Un seul exemple : avez-vous lu ou entendu le FN s’indigner contre la remise en cause de « l’obamacare », cette protection sociale pour les plus pauvres, instaurée par Obama ? Eh bien Trump veut la supprimer ! 10 millions de personnes en seront privées et 24 millions à terme. Elles seront « libres » de s’assurer ou non selon la doctrine de ces ultraconservateurs, champions de l’ordre social existant et de la haine de l’étranger.

Et en France, à quelle hauteur le SMIC et les annuités pour la retraite, quel montant ? Quelle durée du travail ? Quelles protections sociales ? La parité hommes -femmes ? Le pouvoir sur la finance, les banques, comment ?  Le logement, la santé, l’éducation, les transports, la culture…Les inégalités, quelles mesures ? La fraude et l’évasion fiscales, quelles dispositions ? Et tant d’autres questions, l’Europe : des peuples ou de la finance ? le monde : la paix ou la guerre ? L’OTAN et la souveraineté nationale, l’ONU et le respect du droit international, le rôle de la France…

Ces questions très concrètes sont, hélas, inaudibles dans une campagne noyée par des révélations que les candidats concernés tentent de nier et de retourner en leur faveur en faisant douter de la justice, trop zélée quand elle se mêle de leurs affaires et pas assez quand il s’agit de la délinquance petite ou grande : la justice serait beaucoup trop laxiste disent les mêmes, alors qu’elle se voit refuser les moyens budgétaires d’un meilleur fonctionnement.

Que pense le peuple d’en bas d’un tel spectacle, quand il voit les gens d’en haut, ceux-là même qui briguent les plus hautes responsabilités, en prendre à leur aise avec les fonds publics, leur argent, alors qu’ils perçoivent pour vivre, des indemnités confortables plus des frais de représentation ? Ce n’est pas le cas de tous les candidats, heureusement, loin s’en faut.
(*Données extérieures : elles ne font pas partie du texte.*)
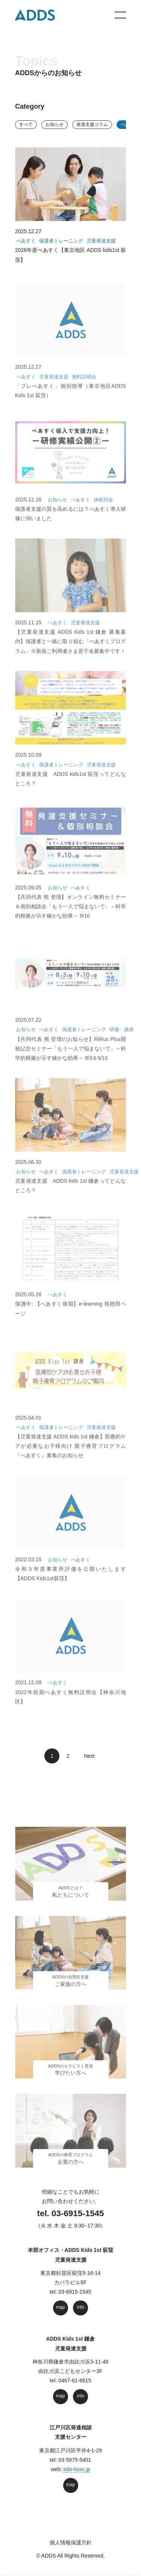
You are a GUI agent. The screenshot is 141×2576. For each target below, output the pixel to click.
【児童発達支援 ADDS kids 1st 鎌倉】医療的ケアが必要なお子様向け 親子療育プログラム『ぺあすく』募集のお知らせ (70, 1455)
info (80, 2307)
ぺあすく (26, 243)
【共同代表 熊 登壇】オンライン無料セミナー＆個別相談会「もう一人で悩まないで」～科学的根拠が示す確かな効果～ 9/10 (70, 916)
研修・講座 (121, 1039)
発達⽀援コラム (92, 124)
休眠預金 (103, 509)
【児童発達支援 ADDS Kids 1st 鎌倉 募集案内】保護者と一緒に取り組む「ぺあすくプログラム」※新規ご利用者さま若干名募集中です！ (70, 651)
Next (87, 1756)
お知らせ (54, 124)
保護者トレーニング (61, 243)
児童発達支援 (101, 243)
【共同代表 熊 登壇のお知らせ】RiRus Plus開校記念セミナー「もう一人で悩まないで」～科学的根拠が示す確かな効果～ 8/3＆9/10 (70, 1058)
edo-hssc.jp (76, 2469)
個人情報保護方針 (71, 2543)
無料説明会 (84, 386)
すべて (26, 124)
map (60, 2307)
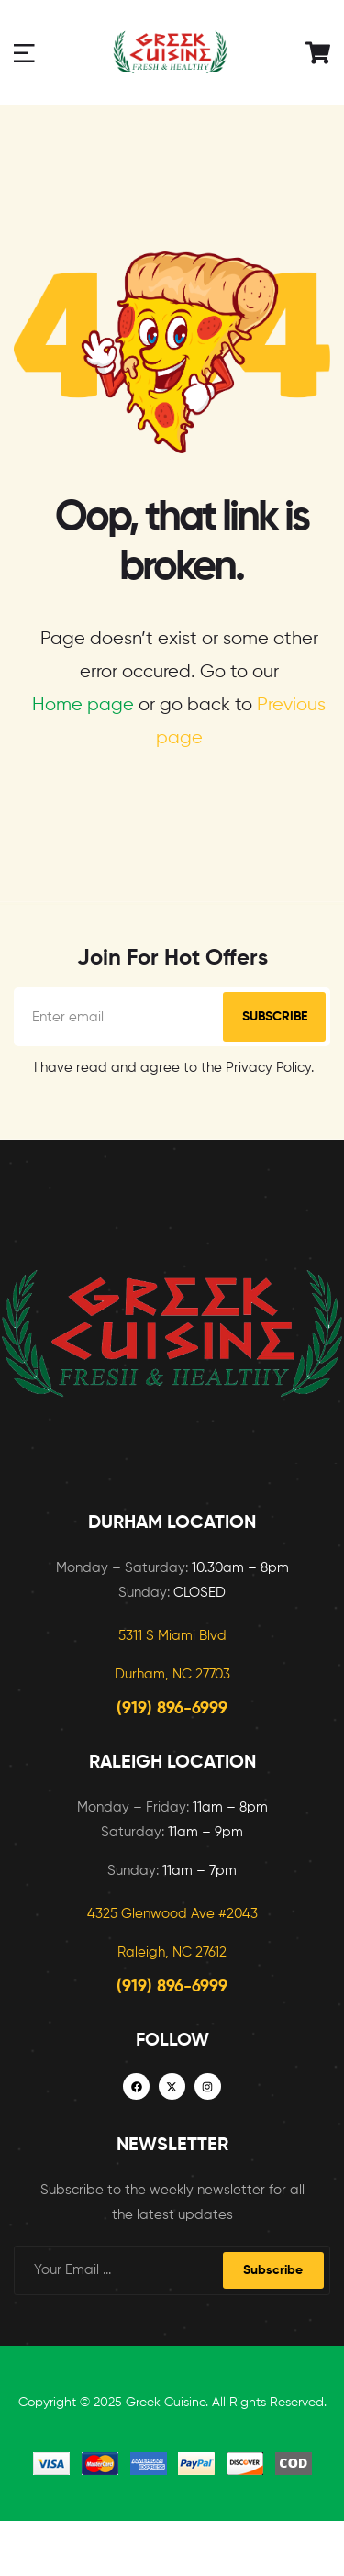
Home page (83, 705)
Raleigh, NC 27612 (172, 1952)
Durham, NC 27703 (172, 1674)
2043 (242, 1914)
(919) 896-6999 (172, 1709)
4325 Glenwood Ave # (157, 1914)
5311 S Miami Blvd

Pour la plupart, leur campagne leur coûtera beaucoup d’argent et ils n’auront pas tous de généreux donateurs.

Mais en l’occurence, la suspicion et les procédures portent sur des personnalités politiques de droite et d’extrême-droite, déjà aux plus hautes fonctions, au gouvernement, dans des assemblées élues et dans leurs partis.

Raison de plus pour exiger justice et transparence et ne pas céder à la démobilisation qui ne servira pas les intérêts populaires. Invitons-nous dans le débat sur les véritables enjeux.